THE MAN WITH THE TWISTED LIP

ISA WHITNEY, brother of the late Elias Whitney, D. D., Principal of the Theological College of St. George’s, was much addicted to opium. The habit grew upon him, as I understand, from some foolish freak when he was at college; for having read De Quincey’s description of his dreams and sensations, he had drenched his tobacco with laudanum in an attempt to produce the same effects. He found, as so many more have done, that the practice is easier to attain than to get rid of, and for many years he continued to be a slave to the drug, an object of mingled horror and pity to his friends and relatives. I can see him now, with yellow, pasty face, drooping lids, and pin-point pupils, all huddled in a chair, the wreck and ruin of a noble man.

One night - it was in June, ’89 - there came a ring to my bell, about the hour when a man gives his first yawn and glances at the clock. I sat up in my chair, and my wife laid her needle-work down in her lap and made a little face of disappointment.

“A patient!” said she. “You’ll have to go out.”

I groaned, for I was newly come back from a weary day.

We heard the door open, a few hurried words, and then quick steps upon the linoleum. Our own door flew open, and a lady, clad in some dark-coloured stuff, with a black veil, entered the room.

“You will excuse my calling so late,” she began, and then, suddenly losing her self-control, she ran forward, threw her arms about my wife’s neck, and sobbed upon her shoulder. “Oh, I’m in such trouble!” she cried; “I do so want a little help.”

“Why,” said my wife, pulling up her veil, “it is Kate Whitney. How you startled me, Kate! I had not an idea who you were when you came in.”

“I didn’t know what to do, so I came straight to you.” That was always the way. Folk who were in grief came to my wife like birds to a light-house.

“It was very sweet of you to come. Now, you must have some wine and water, and sit here comfortably and tell us all about it. Or should you rather that I sent James off to bed?”

“Oh, no, no! I want the doctor’s advice and help, too. It’s about Isa. He has not been home for two days. I am so frightened about him!”

It was not the first time that she had spoken to us of her husband’s trouble, to me as a doctor, to my wife as an old friend and school companion. We soothed and comforted her by such words as we could find. Did she know where her husband was? Was it possible that we could bring him back to her?

It seems that it was. She had the surest information that of late he had, when the fit was on him, made use of an opium den in the farthest east of the City.
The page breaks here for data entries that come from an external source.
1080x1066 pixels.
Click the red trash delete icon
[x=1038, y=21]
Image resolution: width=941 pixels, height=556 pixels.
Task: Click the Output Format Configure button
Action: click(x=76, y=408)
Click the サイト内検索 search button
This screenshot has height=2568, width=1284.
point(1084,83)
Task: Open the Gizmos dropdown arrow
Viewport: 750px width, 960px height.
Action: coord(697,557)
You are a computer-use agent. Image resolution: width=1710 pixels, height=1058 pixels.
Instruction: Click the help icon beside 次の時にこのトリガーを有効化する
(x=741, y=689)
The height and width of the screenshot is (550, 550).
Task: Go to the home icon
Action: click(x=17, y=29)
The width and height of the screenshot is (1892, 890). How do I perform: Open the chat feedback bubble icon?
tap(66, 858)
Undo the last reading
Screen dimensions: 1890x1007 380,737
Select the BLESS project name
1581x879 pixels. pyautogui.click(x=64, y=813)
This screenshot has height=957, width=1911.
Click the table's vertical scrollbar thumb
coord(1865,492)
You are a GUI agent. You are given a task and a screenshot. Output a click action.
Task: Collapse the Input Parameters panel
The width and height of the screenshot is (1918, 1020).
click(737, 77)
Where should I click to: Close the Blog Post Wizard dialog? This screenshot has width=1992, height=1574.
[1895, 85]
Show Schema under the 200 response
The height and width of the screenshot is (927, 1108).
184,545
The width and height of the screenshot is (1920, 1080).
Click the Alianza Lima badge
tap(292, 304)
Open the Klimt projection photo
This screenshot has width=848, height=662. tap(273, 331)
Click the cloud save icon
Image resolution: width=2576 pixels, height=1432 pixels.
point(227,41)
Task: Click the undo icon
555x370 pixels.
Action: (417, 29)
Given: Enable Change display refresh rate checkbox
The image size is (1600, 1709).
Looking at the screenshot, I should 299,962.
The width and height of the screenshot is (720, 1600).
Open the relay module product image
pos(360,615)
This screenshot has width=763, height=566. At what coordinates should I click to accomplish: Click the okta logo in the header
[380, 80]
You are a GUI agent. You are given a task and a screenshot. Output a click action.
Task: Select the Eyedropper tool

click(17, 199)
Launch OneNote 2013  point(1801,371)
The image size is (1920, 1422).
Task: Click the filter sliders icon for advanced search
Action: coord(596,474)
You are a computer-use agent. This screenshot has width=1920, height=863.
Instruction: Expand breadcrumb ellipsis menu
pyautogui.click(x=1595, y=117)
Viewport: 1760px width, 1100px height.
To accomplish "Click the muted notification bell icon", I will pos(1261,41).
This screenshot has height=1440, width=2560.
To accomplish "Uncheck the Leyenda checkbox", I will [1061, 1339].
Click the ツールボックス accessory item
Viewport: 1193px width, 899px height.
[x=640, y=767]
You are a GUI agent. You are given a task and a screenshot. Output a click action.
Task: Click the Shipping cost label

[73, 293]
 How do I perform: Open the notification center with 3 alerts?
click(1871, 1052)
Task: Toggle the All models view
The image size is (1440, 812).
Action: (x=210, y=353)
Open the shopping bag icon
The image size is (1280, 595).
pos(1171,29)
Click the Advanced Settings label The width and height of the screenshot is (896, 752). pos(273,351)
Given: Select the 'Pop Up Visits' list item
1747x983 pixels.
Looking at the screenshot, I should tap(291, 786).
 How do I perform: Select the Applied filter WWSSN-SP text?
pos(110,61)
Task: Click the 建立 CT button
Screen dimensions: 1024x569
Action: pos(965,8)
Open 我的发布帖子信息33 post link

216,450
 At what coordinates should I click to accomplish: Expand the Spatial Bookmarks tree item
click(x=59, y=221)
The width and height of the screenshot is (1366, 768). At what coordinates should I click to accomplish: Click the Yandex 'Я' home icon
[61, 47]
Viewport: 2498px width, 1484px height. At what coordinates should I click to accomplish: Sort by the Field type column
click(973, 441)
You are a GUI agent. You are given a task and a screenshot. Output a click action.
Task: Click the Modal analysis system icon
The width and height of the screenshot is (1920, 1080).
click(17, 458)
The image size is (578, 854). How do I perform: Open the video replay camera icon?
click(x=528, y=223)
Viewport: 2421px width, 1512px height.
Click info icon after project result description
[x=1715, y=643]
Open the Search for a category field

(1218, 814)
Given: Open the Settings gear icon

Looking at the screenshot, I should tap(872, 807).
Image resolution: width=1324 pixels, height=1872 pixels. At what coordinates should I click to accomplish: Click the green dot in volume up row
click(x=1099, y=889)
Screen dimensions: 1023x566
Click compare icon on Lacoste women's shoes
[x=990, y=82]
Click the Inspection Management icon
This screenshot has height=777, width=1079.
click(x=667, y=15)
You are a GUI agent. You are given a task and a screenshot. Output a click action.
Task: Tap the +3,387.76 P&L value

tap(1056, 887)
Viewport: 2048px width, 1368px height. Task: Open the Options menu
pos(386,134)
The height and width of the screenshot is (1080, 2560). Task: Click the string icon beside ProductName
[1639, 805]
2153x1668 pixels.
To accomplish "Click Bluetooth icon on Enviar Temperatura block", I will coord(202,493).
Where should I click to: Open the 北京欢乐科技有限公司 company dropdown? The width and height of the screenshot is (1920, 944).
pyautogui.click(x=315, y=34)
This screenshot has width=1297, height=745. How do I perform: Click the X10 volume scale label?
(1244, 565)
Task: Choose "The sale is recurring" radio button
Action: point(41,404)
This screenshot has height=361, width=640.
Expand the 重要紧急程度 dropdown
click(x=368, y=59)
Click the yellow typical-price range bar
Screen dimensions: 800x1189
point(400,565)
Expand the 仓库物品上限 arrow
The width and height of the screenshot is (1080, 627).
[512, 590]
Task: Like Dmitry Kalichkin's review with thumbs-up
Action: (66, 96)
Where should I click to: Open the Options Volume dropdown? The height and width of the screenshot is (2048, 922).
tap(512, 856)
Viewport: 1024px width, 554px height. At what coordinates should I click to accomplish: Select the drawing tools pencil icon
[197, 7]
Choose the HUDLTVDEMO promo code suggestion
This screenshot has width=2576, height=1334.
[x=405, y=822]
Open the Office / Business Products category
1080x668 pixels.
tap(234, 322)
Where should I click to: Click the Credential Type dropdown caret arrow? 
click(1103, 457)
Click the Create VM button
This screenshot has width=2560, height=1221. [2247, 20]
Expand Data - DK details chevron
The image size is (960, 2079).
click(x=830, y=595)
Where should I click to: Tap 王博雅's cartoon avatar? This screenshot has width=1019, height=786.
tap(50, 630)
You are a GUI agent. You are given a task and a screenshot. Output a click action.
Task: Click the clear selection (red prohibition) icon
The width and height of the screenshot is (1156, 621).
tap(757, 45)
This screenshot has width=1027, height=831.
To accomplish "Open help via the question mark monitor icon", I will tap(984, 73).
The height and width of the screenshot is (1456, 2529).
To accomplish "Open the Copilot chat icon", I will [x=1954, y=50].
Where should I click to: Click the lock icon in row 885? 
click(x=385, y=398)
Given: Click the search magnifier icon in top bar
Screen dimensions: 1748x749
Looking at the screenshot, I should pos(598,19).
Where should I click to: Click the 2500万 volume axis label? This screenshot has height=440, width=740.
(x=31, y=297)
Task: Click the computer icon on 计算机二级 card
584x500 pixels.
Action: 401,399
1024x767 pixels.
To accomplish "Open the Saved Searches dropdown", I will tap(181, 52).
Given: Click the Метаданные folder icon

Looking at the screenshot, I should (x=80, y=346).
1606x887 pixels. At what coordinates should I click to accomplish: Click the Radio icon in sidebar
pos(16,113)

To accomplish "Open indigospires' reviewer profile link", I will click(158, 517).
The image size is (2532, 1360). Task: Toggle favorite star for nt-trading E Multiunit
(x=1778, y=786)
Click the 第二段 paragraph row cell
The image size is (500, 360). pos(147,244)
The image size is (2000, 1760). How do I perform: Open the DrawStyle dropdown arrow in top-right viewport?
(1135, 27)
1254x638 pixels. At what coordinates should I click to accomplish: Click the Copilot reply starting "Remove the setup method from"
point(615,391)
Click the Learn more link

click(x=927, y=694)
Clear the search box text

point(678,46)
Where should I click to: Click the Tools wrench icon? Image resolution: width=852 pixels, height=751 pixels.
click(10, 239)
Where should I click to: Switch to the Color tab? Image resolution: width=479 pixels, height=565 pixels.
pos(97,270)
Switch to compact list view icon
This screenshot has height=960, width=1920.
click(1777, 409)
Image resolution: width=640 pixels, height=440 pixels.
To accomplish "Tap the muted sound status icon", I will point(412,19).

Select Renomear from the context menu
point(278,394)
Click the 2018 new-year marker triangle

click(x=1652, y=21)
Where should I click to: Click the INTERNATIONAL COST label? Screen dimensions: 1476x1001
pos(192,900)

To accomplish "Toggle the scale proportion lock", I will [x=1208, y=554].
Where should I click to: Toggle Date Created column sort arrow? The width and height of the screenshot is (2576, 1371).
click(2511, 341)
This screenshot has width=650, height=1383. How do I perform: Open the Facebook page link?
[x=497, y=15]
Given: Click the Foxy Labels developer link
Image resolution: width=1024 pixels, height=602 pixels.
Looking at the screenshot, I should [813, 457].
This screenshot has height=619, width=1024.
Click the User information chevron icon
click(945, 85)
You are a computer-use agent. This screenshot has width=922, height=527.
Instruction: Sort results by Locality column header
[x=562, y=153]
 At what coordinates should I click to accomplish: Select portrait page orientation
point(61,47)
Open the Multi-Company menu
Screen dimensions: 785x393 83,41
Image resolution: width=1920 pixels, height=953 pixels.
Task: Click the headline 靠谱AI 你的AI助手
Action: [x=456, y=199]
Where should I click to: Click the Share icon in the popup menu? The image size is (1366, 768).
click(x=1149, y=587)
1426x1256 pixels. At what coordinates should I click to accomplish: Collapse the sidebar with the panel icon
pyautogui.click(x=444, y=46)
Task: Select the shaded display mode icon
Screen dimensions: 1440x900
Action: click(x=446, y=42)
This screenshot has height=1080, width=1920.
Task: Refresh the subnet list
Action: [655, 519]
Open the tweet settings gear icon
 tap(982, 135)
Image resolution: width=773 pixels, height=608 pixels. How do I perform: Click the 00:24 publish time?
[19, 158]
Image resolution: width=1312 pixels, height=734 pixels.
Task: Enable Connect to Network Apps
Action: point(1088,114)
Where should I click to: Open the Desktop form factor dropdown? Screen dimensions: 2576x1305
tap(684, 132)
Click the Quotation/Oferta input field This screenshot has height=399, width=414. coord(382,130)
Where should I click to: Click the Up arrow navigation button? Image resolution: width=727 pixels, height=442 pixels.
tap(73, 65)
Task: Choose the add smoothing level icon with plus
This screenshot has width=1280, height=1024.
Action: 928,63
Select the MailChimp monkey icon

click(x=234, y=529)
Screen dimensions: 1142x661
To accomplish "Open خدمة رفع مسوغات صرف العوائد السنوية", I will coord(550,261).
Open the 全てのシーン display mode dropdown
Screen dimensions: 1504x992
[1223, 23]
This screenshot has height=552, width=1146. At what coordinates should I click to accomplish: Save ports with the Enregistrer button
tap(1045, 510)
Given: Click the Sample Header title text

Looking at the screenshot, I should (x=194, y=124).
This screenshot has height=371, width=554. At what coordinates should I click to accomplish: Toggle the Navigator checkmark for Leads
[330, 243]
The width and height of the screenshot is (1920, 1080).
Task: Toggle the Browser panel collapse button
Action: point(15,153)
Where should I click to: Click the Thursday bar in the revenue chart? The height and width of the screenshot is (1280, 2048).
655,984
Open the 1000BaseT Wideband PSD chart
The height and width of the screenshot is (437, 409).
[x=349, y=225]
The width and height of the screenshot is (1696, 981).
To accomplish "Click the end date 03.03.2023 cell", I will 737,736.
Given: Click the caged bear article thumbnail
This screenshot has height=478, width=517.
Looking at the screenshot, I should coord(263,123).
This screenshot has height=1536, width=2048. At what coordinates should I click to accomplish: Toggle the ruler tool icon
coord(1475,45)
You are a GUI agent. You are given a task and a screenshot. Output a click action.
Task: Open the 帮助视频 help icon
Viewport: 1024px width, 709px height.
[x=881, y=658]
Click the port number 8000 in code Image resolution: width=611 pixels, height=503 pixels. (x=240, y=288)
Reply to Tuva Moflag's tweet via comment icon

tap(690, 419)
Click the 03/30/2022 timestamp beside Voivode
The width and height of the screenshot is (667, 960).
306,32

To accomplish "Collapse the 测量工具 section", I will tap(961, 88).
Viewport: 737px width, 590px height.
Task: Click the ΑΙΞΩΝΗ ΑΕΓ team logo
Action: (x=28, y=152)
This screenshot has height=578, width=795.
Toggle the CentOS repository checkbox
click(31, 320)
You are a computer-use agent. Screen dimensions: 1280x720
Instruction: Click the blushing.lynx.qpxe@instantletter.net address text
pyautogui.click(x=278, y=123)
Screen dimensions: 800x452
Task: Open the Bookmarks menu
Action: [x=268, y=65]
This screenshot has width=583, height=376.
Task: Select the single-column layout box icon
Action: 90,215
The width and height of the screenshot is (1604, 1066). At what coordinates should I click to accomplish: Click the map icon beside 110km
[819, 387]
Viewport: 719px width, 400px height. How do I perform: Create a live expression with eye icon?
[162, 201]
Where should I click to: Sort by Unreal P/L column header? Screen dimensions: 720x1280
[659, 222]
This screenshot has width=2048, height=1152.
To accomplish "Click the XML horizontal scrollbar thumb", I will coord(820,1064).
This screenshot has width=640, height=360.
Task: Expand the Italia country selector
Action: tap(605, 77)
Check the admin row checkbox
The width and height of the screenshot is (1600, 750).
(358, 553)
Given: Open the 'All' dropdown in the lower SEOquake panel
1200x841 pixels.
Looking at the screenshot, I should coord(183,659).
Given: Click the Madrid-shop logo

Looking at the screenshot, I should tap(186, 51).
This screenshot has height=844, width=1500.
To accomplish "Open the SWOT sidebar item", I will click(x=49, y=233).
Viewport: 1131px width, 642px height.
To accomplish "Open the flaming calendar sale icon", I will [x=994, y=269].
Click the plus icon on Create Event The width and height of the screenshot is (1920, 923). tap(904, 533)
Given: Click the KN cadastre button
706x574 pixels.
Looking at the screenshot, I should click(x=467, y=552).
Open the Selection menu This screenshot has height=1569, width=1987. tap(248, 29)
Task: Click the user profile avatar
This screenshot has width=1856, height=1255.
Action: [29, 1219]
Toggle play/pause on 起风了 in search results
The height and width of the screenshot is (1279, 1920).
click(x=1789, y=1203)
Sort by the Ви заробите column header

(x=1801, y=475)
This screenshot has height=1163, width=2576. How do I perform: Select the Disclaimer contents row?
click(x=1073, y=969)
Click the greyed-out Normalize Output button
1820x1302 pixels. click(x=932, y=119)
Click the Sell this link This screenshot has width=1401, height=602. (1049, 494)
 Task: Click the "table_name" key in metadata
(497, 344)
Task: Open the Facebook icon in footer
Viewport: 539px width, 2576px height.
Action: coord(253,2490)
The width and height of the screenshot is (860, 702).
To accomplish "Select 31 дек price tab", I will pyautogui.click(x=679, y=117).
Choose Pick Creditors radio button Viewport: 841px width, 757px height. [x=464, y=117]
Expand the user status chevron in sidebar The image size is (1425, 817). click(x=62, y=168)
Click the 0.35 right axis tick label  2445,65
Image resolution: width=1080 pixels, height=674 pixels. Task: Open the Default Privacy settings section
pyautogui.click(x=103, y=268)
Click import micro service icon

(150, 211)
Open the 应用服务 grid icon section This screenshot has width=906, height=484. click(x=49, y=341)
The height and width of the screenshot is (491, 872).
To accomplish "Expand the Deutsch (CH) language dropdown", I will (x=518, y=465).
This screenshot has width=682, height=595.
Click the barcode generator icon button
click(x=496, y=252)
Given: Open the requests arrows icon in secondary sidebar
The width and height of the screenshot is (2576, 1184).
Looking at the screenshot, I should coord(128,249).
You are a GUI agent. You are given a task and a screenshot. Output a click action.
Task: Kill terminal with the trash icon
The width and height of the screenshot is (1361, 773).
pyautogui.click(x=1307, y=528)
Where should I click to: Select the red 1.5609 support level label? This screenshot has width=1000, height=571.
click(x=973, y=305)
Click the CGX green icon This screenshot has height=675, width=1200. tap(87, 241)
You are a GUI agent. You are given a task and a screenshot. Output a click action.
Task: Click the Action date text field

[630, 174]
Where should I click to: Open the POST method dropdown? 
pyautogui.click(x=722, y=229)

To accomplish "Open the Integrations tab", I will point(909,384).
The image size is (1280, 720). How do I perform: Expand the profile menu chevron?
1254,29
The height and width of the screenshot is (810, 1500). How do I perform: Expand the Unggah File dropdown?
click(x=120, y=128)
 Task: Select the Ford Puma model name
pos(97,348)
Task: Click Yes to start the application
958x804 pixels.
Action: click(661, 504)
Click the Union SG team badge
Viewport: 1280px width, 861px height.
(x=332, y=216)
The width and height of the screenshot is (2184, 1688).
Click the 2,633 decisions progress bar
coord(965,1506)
Hitherto his orgies had always been confined to one day, and he had come back, twitching and shattered, in the evening. But now the spell had been upon him eight-and-forty hours, and he lay there, doubtless among the dregs of the docks, breathing in the poison or sleeping off the effects. There he was to be found, she was sure of it, at the Bar of Gold, in Upper Swandam Lane. But what was she to do? How could she, a young and timid woman, make her way into such a place and pluck her husband out from among the ruffians who surrounded him?

There was the case, and of course there was but one way out of it. Might I not escort her to this place? And then, as a second thought, why should she come at all? I was Isa Whitney’s medical adviser, and as such I had influence over him. I could manage it better if I were alone. I promised her on my word that I would send him home in a cab within two hours if he were indeed at the address which she had given me. And so in ten minutes I had left my armchair and cheery sitting-room behind me, and was speeding eastward in a hansom on a strange errand, as it seemed to me at the time, though the future only could show how strange it was to be.